ROANOKE TIMES

                         Roanoke Times
                 Copyright (c) 1995, Landmark Communications, Inc.

DATE: SATURDAY, December 18, 1993                   TAG: 9312180069
SECTION: BUSINESS                    PAGE: A-6   EDITION: METRO 
SOURCE: SANDRA BROWN KELLY STAFF WRITER
DATELINE:                                 LENGTH: Medium


TULTEX TRIMS JOBS

Tultex Corp., amid new predictions of sharp declines in earnings, told an undisclosed number of its front-line plant supervisors Friday their jobs will be eliminated Jan. 1.

And more cuts can be expected, said company spokeswoman Kathy Rogers. Future cuts, she said, will cross all levels, from hourly employees to top management.

Friday's job cuts affected several of the company's Martinsville-area operations, but not the Roanoke Tultex plant, which employs about 200 people. Rogers said the Roanoke plant might be affected later, however.
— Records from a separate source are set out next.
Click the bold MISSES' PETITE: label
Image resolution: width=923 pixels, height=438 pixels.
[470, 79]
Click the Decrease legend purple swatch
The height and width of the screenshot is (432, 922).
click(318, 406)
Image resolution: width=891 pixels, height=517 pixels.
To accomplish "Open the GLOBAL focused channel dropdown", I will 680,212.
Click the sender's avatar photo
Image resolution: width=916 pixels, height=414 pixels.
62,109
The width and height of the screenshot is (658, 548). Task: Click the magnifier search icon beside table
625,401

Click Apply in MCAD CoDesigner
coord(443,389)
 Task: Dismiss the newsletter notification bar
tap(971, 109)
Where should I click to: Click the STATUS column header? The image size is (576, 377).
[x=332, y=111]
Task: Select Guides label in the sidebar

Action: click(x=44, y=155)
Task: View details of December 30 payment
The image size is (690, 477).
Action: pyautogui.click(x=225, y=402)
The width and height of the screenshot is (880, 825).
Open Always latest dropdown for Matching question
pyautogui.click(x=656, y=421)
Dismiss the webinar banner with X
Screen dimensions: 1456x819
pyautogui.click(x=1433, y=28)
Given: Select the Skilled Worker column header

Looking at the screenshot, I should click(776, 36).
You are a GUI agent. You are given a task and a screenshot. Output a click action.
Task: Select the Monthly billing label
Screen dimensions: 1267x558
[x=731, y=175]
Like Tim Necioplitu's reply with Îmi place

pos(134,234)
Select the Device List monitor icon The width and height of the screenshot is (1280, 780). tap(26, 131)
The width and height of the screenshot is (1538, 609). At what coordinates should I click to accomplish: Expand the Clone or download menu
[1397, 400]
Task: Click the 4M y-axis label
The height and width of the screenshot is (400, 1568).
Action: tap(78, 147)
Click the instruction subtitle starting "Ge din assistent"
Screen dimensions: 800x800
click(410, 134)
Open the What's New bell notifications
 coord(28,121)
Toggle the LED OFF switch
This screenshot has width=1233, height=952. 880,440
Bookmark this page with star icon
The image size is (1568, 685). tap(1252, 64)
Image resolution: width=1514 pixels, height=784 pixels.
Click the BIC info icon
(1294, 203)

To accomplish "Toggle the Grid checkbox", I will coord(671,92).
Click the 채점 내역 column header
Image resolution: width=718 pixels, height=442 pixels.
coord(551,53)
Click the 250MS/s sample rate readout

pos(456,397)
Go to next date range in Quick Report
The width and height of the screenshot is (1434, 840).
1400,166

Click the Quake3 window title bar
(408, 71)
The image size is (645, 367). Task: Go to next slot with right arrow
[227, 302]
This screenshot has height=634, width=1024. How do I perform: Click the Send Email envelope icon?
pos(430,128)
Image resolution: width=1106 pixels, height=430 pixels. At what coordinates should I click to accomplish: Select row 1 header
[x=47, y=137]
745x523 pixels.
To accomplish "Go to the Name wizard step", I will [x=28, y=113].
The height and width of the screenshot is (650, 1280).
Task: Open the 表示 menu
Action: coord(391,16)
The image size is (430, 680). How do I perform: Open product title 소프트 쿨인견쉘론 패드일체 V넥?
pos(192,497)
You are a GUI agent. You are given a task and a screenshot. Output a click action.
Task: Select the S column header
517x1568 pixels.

The manufacturing and distribution facilities in Martinsville employ 2,400 people. Tultex also has Virginia operations in Chilhowie and Bastian. It operates 14 plants and has a total of 6,500 employees.

Workers affected by Friday's action will have the option of taking hourly wage jobs with the company.

Some of the workers losing their jobs were called in from a three-week plant furlough to hear the news. Textile companies traditionally curtail production for about a week near the end of the year to avoid building up excess inventory. But this year, Tultex workers have been furloughed for three weeks.

The job cuts came in the wake of reports by securities analysts who follow the textile industry; they slashed their estimates of Tultex's 1993 earnings by as much as 41 percent.

Analyst Jay Meltzer with Goldman Sachs revised his estimate for Tultex's 1993 earnings from 56 cents per share for the fiscal year that ends Jan. 2 to 33 cents a share. He also revised downward his projection for the company's 1994 earnings.

"We now expect Tultex's final-quarter sales to be flat to down slightly," Meltzer said in the report.

Analysts with Goldman Sachs and J.P. Morgan Securities Inc. say retail and wholesale demand for T-shirts and fleecewear, Tultex's primary products, has declined considerably.

Jack Pickler of Wheat First Securities Inc. in Richmond cut his estimate for the company's fourth-quarter earnings 38 percent, to 25 cents per share, compared to 40 cents last year. He cut his full-year estimate to 40 cents and his 1994 estimate to 65 cents.

J.P. Morgan changed its 1993 earnings estimate from 56 cents per share to 30 cents. It said the cancellation or reduction of activewear orders from retail discounters will affect not only fourth-quarter earnings, but also early 1994 net income for most manufacturers.

The textile company reported third-quarter earnings equal to 21 cents, down from 33 cents in the same period last year.

The Associated Press contributed to this story.